_What the exercise asks_:
Output range, inclusive: from the line containing "Click the 38.5% Senate top rate label" to the line containing "Select the Jun". Restate those lines from the data below word for word and only those.

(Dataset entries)

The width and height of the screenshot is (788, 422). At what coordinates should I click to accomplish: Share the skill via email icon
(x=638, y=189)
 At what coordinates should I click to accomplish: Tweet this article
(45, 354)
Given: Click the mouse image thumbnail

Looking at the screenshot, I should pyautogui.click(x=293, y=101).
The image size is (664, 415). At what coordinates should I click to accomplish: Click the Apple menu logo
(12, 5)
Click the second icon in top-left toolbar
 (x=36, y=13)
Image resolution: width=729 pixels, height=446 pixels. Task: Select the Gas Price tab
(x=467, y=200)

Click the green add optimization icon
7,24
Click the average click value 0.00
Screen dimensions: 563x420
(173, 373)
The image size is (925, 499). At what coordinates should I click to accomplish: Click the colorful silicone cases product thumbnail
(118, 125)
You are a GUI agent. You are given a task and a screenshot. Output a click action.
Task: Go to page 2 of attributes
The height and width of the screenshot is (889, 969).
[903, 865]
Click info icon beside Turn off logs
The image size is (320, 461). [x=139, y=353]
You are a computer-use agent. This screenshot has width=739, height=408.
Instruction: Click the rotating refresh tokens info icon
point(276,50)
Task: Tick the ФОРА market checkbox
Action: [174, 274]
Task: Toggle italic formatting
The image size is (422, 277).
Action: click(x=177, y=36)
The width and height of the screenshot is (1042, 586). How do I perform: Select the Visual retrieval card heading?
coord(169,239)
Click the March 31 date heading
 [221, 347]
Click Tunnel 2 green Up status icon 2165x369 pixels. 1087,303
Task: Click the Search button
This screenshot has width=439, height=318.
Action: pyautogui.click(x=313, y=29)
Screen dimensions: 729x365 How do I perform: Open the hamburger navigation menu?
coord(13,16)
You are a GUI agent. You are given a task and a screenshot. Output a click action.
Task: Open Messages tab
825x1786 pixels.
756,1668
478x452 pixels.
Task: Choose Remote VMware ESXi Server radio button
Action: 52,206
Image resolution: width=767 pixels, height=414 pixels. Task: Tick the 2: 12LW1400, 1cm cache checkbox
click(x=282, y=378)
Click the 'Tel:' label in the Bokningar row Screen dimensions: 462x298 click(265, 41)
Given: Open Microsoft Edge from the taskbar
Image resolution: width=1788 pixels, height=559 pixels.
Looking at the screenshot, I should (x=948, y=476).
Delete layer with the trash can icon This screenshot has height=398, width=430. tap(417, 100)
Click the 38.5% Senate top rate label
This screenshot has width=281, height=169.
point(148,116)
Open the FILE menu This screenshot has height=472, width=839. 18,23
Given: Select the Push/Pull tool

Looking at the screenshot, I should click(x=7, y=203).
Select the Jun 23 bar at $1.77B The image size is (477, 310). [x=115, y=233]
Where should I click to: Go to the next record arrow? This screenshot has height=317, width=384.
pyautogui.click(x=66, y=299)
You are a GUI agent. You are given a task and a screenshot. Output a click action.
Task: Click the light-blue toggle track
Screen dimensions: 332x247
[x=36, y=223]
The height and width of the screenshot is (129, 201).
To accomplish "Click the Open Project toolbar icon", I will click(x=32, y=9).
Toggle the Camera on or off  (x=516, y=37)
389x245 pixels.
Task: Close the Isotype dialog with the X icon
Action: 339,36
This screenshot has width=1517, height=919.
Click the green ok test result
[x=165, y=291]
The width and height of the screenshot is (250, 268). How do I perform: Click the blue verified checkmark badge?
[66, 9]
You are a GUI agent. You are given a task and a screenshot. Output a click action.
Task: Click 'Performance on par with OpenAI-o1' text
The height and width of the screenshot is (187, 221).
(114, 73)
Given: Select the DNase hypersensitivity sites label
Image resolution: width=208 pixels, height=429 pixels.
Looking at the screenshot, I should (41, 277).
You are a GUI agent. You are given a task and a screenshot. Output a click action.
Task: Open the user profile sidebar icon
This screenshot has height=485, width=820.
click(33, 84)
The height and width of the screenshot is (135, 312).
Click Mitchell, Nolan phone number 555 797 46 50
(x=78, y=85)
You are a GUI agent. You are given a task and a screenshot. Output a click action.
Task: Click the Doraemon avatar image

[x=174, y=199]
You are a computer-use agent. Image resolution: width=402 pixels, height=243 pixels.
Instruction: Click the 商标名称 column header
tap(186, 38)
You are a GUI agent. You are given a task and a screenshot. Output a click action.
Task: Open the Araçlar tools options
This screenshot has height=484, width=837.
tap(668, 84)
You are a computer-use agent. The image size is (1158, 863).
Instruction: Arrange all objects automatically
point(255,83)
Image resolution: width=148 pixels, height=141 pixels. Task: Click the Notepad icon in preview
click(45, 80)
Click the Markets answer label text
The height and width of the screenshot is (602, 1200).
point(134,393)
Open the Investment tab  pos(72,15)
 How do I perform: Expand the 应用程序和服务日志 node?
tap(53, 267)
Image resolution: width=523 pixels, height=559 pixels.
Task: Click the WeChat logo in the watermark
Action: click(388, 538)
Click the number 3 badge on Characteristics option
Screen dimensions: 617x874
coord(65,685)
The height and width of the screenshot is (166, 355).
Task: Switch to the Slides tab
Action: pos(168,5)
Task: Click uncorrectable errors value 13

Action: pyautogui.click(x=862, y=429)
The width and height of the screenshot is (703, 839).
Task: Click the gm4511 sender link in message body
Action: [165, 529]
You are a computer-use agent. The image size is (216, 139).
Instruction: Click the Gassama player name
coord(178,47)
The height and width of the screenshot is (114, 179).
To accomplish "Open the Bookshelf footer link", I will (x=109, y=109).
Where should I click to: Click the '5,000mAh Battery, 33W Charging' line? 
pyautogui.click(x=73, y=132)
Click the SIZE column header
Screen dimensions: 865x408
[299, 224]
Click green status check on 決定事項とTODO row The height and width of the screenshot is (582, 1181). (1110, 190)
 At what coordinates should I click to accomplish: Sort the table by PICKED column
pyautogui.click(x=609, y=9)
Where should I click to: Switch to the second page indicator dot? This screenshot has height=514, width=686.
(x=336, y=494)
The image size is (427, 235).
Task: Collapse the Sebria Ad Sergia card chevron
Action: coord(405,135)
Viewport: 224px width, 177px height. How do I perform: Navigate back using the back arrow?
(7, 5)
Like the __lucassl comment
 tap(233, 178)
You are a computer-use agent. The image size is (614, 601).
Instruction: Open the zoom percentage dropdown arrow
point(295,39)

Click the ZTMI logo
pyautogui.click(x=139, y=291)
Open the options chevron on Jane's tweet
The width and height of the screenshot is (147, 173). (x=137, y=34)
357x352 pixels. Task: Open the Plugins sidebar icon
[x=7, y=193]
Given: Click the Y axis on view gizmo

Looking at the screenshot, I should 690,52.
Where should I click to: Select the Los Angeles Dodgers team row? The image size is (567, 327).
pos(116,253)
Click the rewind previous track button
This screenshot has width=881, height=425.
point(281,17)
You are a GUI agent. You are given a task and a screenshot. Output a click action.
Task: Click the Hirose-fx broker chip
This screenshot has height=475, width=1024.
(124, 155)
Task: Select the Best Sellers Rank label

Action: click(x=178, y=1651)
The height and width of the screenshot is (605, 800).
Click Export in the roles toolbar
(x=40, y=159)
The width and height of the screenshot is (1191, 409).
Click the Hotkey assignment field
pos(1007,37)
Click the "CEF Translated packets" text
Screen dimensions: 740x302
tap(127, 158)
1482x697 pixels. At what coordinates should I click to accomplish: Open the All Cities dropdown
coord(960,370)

_Written answer_:
Click the 38.5% Senate top rate label
This screenshot has width=281, height=169.
point(148,116)
Open the FILE menu This screenshot has height=472, width=839. 18,23
Given: Select the Push/Pull tool

Looking at the screenshot, I should click(x=7, y=203).
Select the Jun 23 bar at $1.77B The image size is (477, 310). [x=115, y=233]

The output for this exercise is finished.